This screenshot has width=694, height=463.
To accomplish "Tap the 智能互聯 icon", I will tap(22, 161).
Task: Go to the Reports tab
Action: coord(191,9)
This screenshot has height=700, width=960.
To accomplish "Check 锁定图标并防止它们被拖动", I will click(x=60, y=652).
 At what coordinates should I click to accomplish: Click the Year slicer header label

■ ■ ■ ■

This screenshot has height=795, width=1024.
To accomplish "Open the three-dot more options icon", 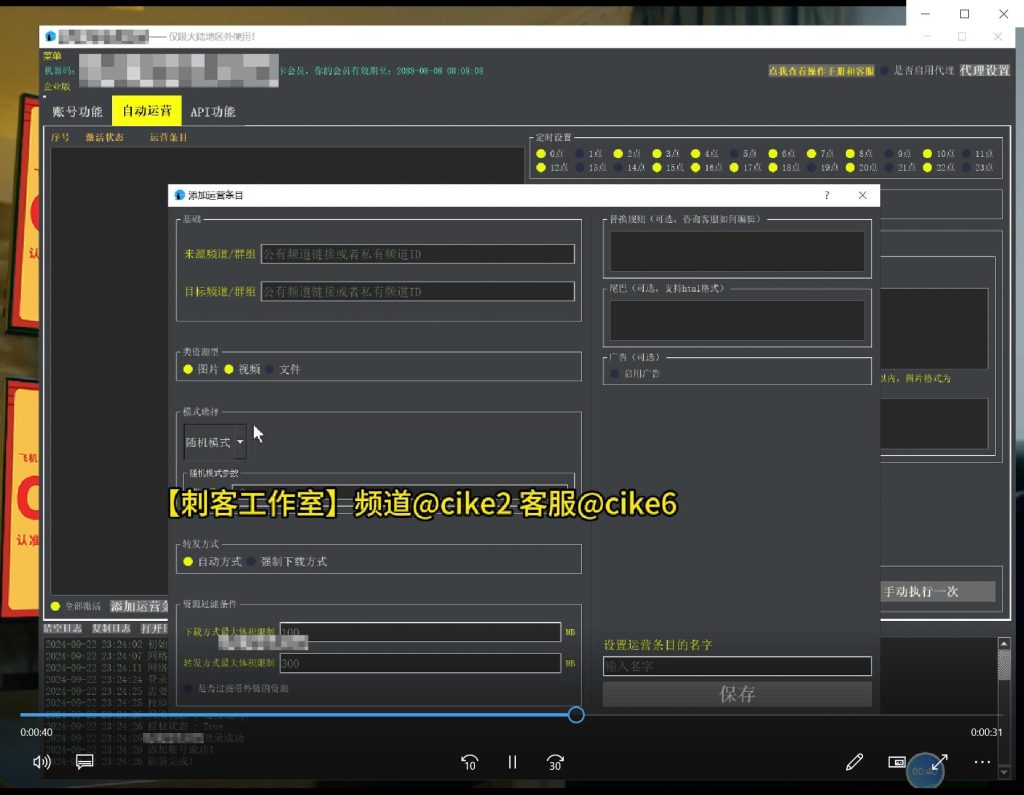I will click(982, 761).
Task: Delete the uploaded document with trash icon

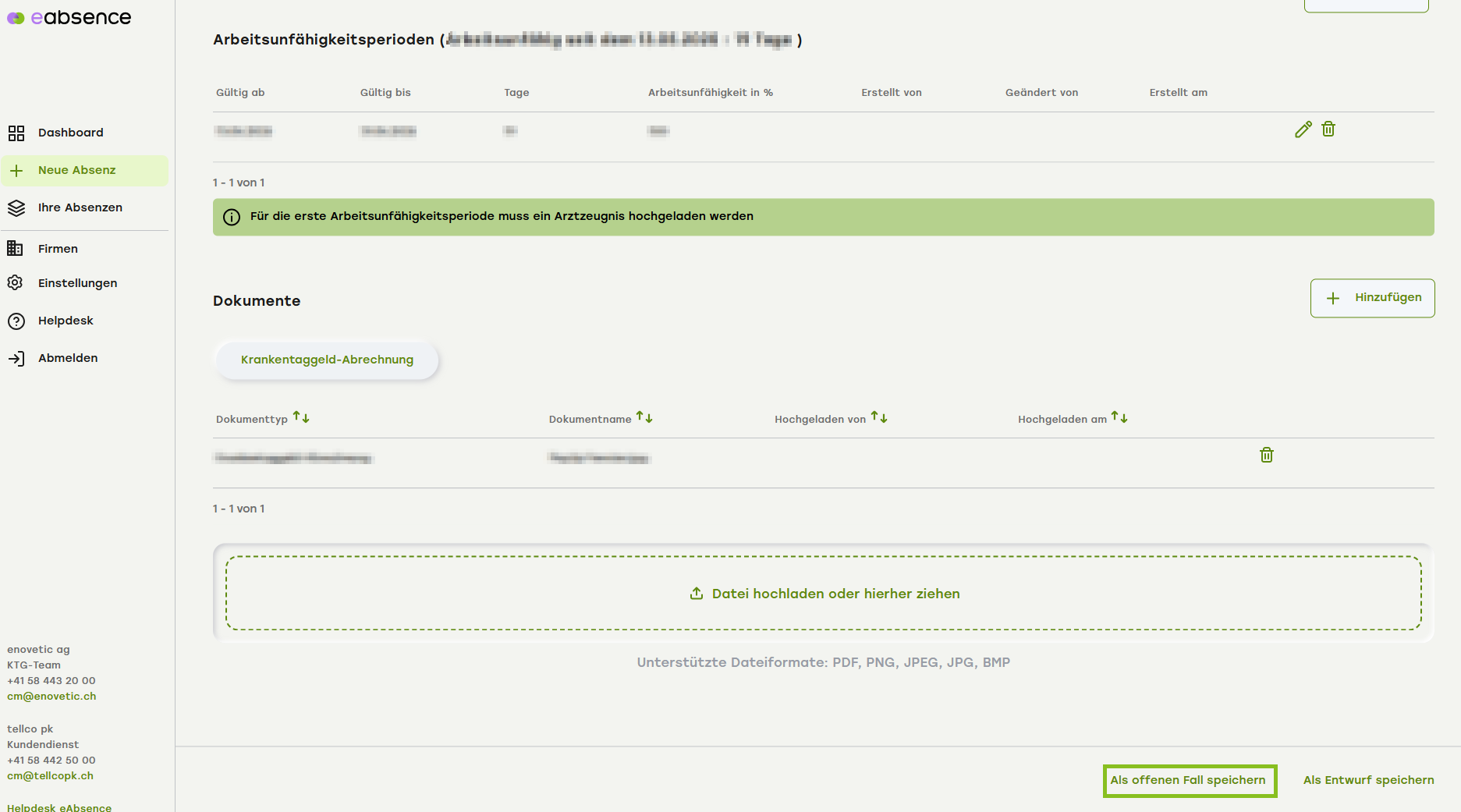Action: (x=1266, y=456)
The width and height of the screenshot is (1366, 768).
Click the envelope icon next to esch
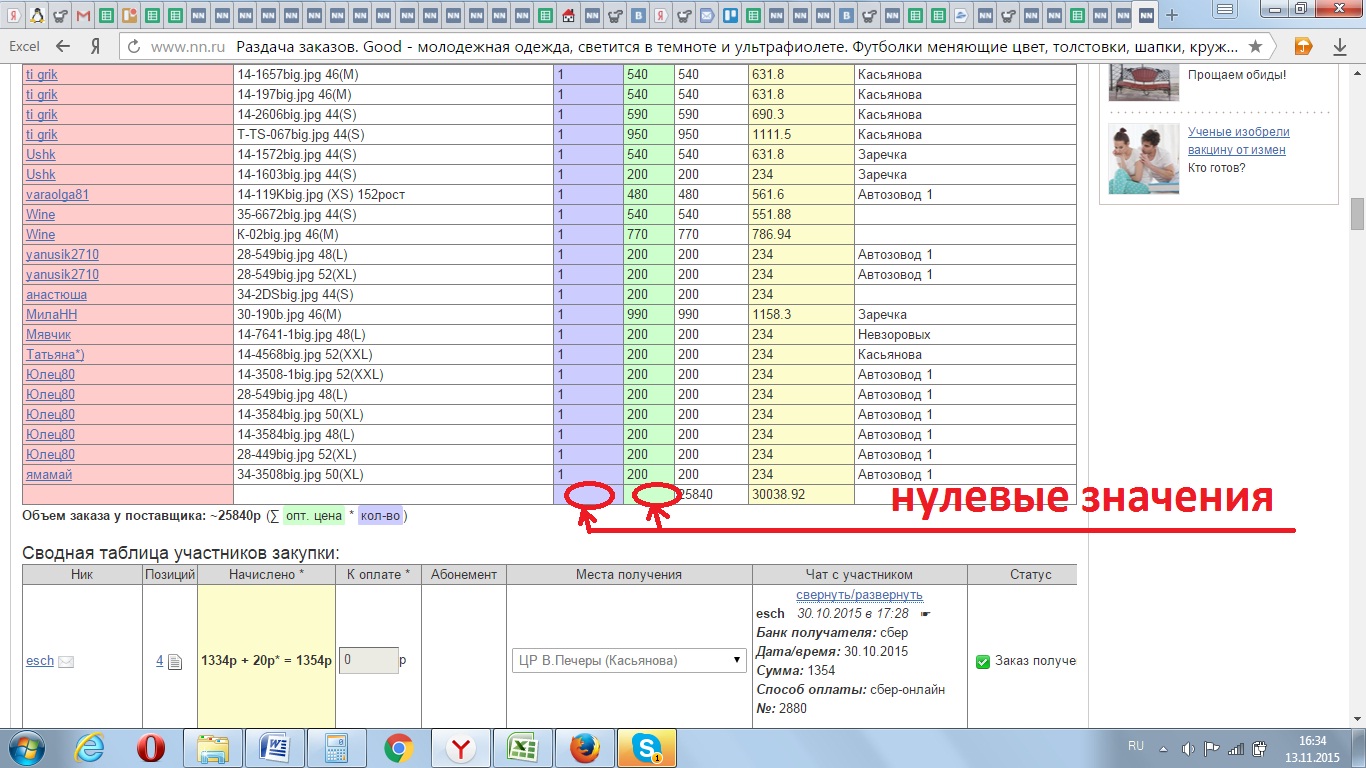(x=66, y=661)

■ ■ ■ ■

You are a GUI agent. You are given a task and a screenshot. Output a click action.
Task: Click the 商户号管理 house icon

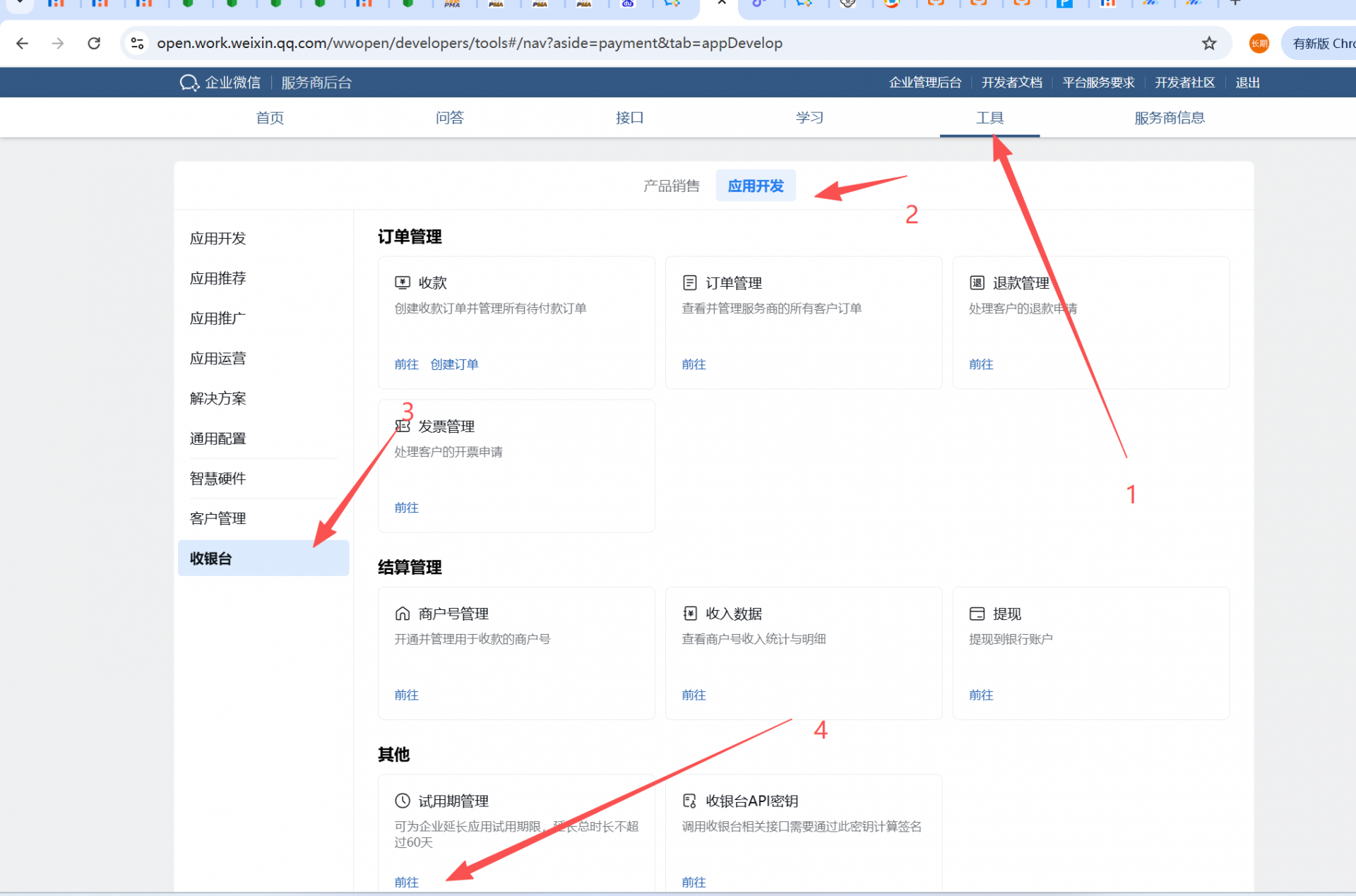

■ ■ ■ ■

* [EXERCISE AIM]
Reproduce the data from the line containing "This screenshot has width=694, height=463." through the line containing "At what coordinates", both of those lines included.

* [OUTPUT FOR THIS TASK]
This screenshot has width=694, height=463.
To accomplish "Tap the 智能互聯 icon", I will tap(22, 161).
Task: Go to the Reports tab
Action: coord(191,9)
This screenshot has height=700, width=960.
To accomplish "Check 锁定图标并防止它们被拖动", I will click(x=60, y=652).
 At what coordinates should I click to accomplish: Click the Year slicer header label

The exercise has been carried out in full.